Sin embargo, gracias a la presión dentro y fuera del país, pero sobre todo a un par de amparos interpuestos ante la CC, se logró el veto para esa ley. Y es que, lejos de la supuesta intención de transparentar los recursos que manejan las ONG, esta ley trataba de criminalizar a defensores de derechos humanos y cerrar los espacios democráticos para la participación de la sociedad civil organizada. Uno de los artículos reformados decía: “Si una ONG utiliza donaciones o financiamiento externo para alterar el orden público, será inmediatamente cancelada” (…) “sus directivos responsables serán imputados conforme a la legislación penal y civil vigente”. Esto, sin duda, iba dirigido a limitar la libertad de asociación, reunión y expresión. Era una ley de corte dictatorial, casi un calco de la que el gobierno nicaragüense había impuesto poco tiempo antes a las ONG de su propio país.

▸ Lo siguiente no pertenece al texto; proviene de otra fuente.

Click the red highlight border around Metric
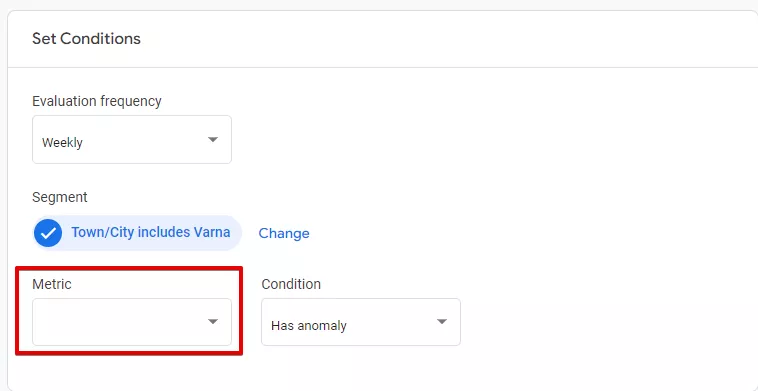Viewport: 758px width, 391px height. 129,268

A propósito, hace poco escuché a una funcionaria pública decirle a un colega, mientras este ejercía una sana crítica a la instancia estatal para la cual él trabaja y respaldaba la posición de alguien de la sociedad civil: “¿Y usted, a qué bando le juega? Nosotros somos funcionarios de Estado; aquí nada de defender sociedad civil, porque usted no trabaja para ellos”. La palabra “bando” había sido usada para reforzar la histórica polarización, y la defensa oficiosa del Estado partía de esa lógica binaria. Además, ella parecía haber olvidado que nuestros impuestos pagan sus salarios y que cada funcionario público se debe a las y los guatemaltecos, no a un ente abstracto llamado Estado. Presenciar esto me devolvió a la fascinación del poder que sienten tantos cuando trabajan para el Estado y cómo, desde allí, dejan de sentirse como los simples mortales que son.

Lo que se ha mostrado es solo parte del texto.